She's Not Ready to Commit But Doesn't Want to Lose Him

Ms. Vicki
Ms. Vicki

Dear Ms. Vicki,

I am a 29-year-old active-duty service member who has fallen in love with another active-duty service member after a year of dating.

I just received orders to PCS overseas, and neither of us is ready for marriage.

I have already lost two men I loved and now I have three children's needs to consider, as well. I lost my first spouse in a car accident before I enlisted, and we had two children together. I also lost my fiancé a few years ago in a motorcycle accident after the birth of our son.

The man I'm dating now also has a few commitment demons he is working through. We don't want to rush into a lifelong vow and commitment of marriage because of our military obligations, but we also don't want to lose each other.

Being honest with one another, we both agree that a long-distance relationship is not something we would be able to maintain. Is there anything else that you are aware of that can help me not lose another man I love again?

My kids and I are so done with the heartache. I feel like the military divorce rate is so high because so many military dating couples are forced to make a decision to be married before they are ready because there are no other options available.

I don't want us to be a statistic, and I don't want to be confined to dating predetermined by the span of an assignment.

Thank you, A Rock and a Hard Place

Dear Hard Place,

Thanks for writing to me. You raise some good points in your letter.

Yes, military relationships and long-distance relationships can be difficult, but all relationships have challenges. With that said, I think you are choosing to do the right thing by not rushing into a marriage. It's OK to wait.

Relationships take time to build, especially when there are children involved. Truth is, a solid relationship can handle some distance and separation. You should have some conversations about your absence from each other, ways to stay in touch, making visits possible, and even discuss seeing or dating other people. You should talk about the hard subjects, the things most people avoid discussing.

Another important topic is your experience with many losses.

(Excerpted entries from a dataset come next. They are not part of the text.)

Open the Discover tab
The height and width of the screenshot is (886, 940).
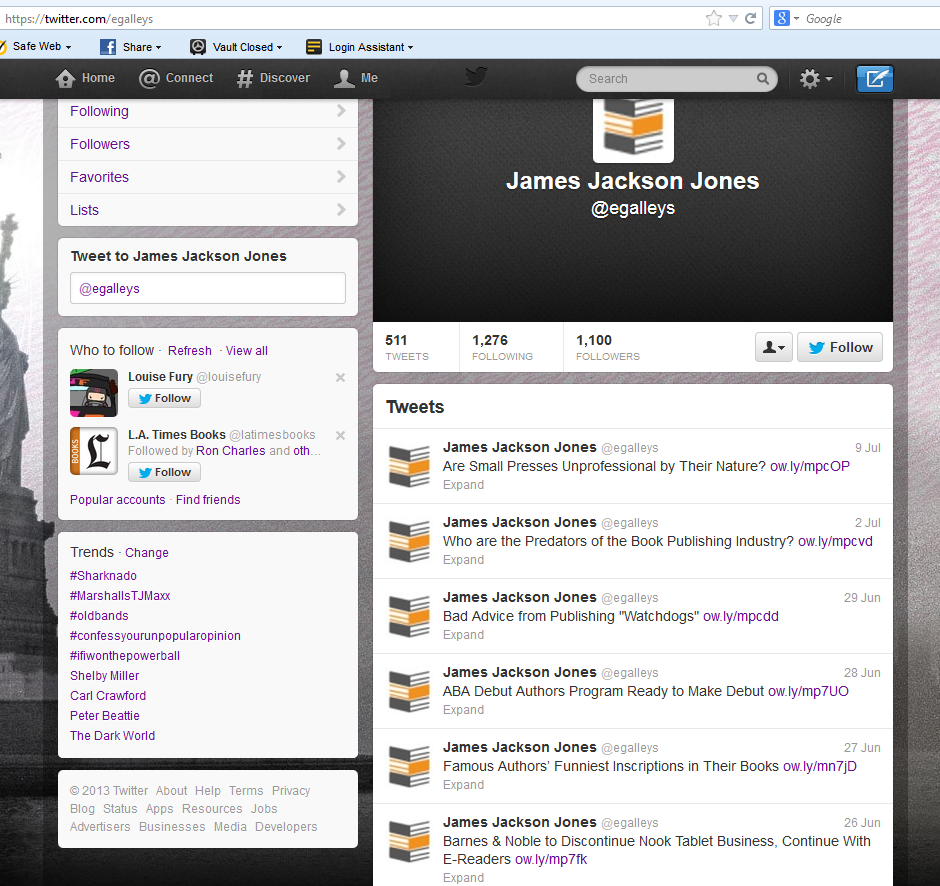[273, 78]
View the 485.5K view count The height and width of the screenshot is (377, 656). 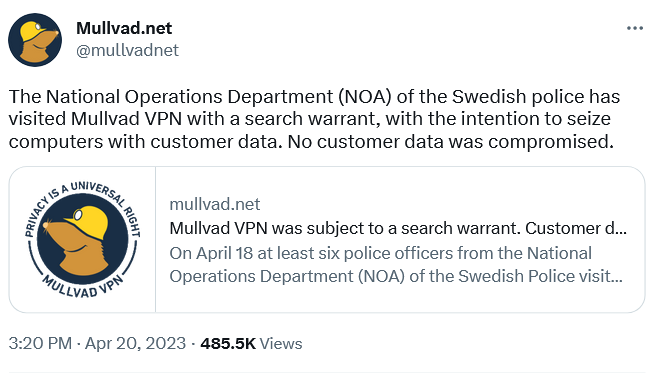point(228,344)
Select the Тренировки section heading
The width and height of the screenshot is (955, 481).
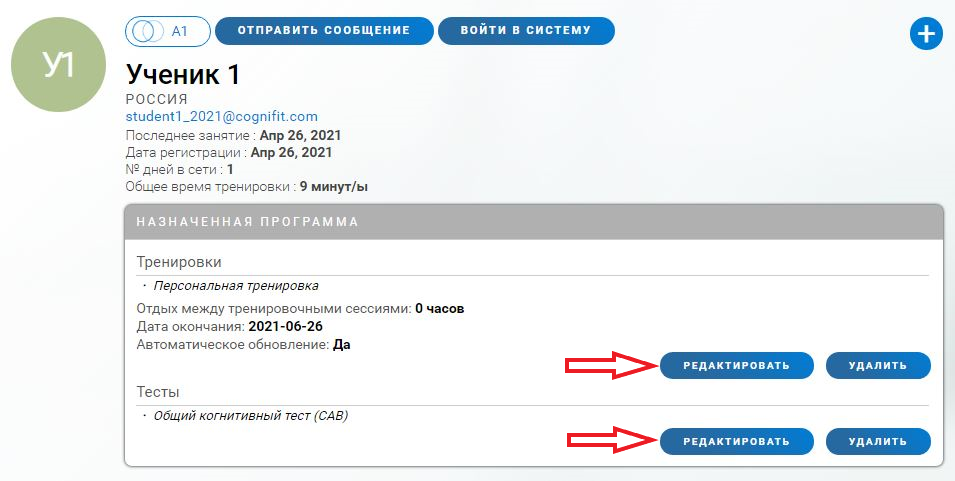point(179,262)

This has tremendously impacted your life. You might even wonder how long your relationship with your current boyfriend will last. In the back of your mind, you could be thinking that something will happen to him too.

I highly recommend that you seek therapy while you are stationed overseas. It will only make you stronger and more resilient. From the way you describe your experiences, I think you probably have some grief and loss to work through.

There may not be much you can do right now to stop this separation because of your military commitments, but there's no reason you shouldn't try to have a long-distance relationship. Please let me know how it goes.